Couple of questions for the experts. Thank you for all the great information here.
If the angle is 15 degrees, do you do the cow leather strops at 17 degrees?
Second question. I tried practice knives, did about 8 attempts, made the mistakes, cut up some leather strops. Then I started to go through the sequences. I dont care about microscope pictures. I only care about like in Forged in Fires, “Will it cut?”
After practicing on a cheap paring knife, no idea what steel it was, I bought a Bess and got it down to 125 - 145. The small knife adapter is necessary, only going to the 4/2 leather cow.
Then I started on the powdered steel.
Bugout 20CV, Started at 395 trying to sharpen on a bench. That didn’t work. After the WE, Bess 80, all diamond lapping films to .1, No cow leather, No ceramics, kangaroo to .025
945, S30V, From the factory at 285. Use the same sequence, bess 80 - 105. It varies. Same sequence, no cow leather
Of course I got no idea how many strokes to do per side. So I practiced on my cheap buck 110 lite, which is 420HC? Everything down to .025 Jende on kangaroo. NO cow leather. But more strokes. Since it was factory fresh, I started at 800 grit to get the burr. Brand new it ran 145 - 165. Afterwards? Pics below


And 75 on a different part of the blade
So its safe to assume that using cow leather really isn’t necessary and more important is the number of strokes?
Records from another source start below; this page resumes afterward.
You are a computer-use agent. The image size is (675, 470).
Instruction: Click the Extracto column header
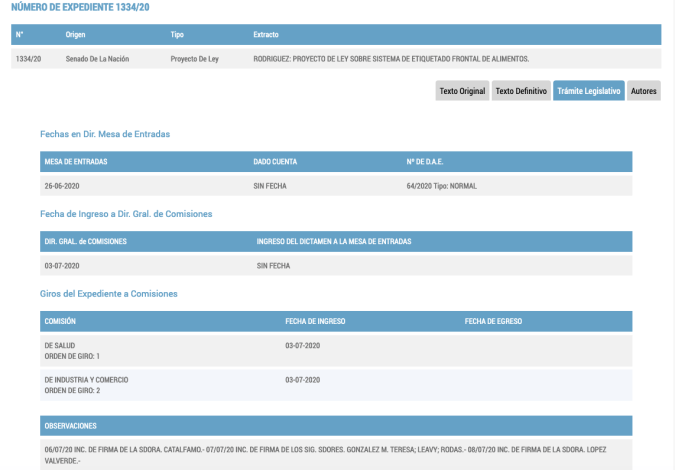tap(266, 35)
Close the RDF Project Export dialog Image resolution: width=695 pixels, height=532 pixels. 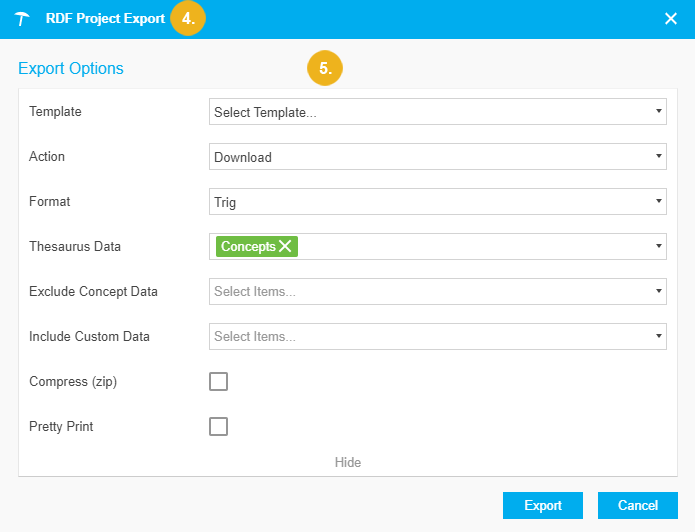pyautogui.click(x=671, y=19)
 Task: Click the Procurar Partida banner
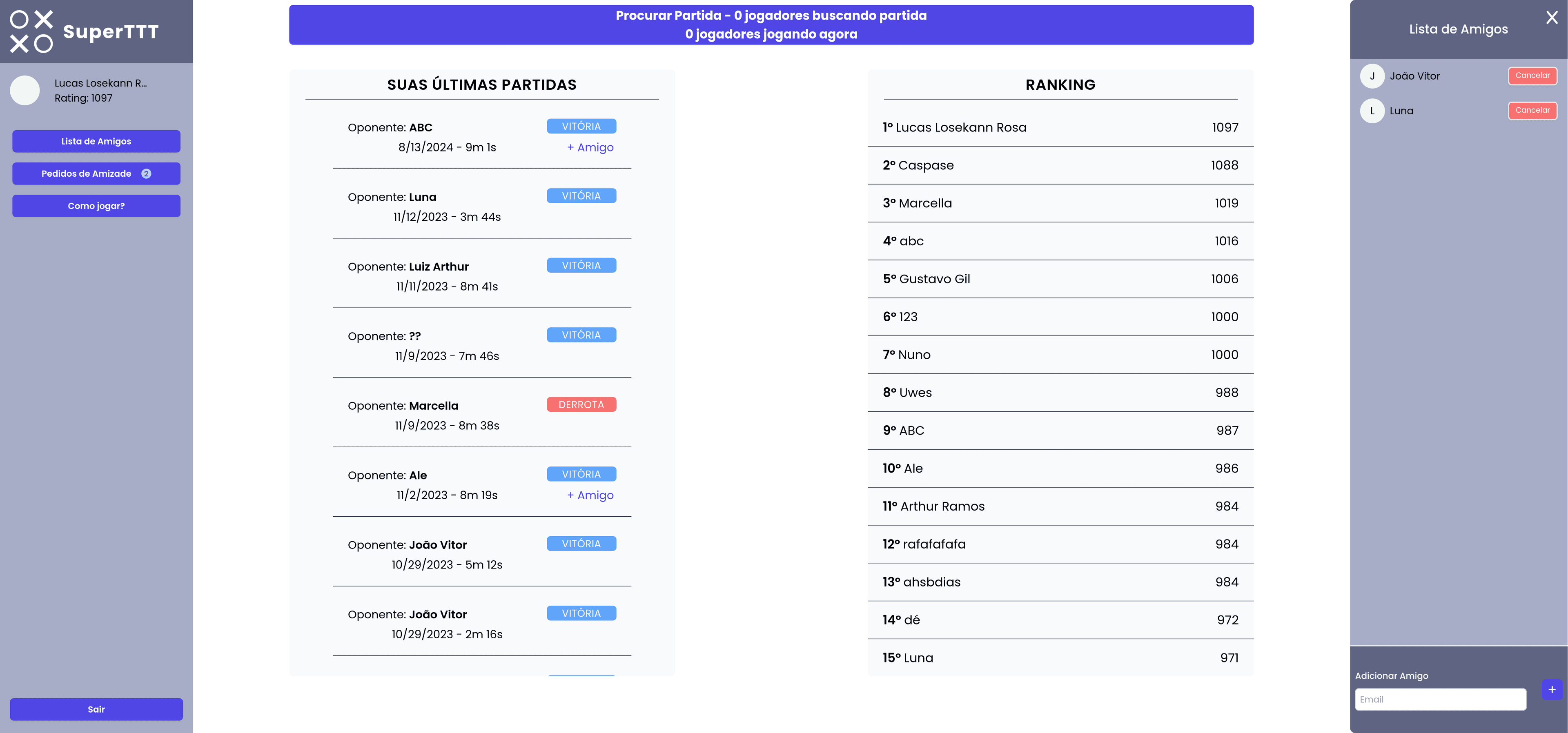coord(771,25)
I ask because its a pain to move those arms from the set angle. In this case 15 degrees, to say 17 degrees, then back to 15 degrees for the kangaroo. I feel it NEVER is exact while at least if it is all 15 degrees, it only moves slightly between handles requiring minute adjustments.
Its also the law of diminishing returns. Way to much work to get a tiny bit more “sharper” which you will quickly lose anyway. It maybe makes pretty pictures but I’m not sure of the value IRL getting low numbers around 50.
If I go back to the 20CV and S30V steel, I’ll need to take a lot more time to get from 80 to 50.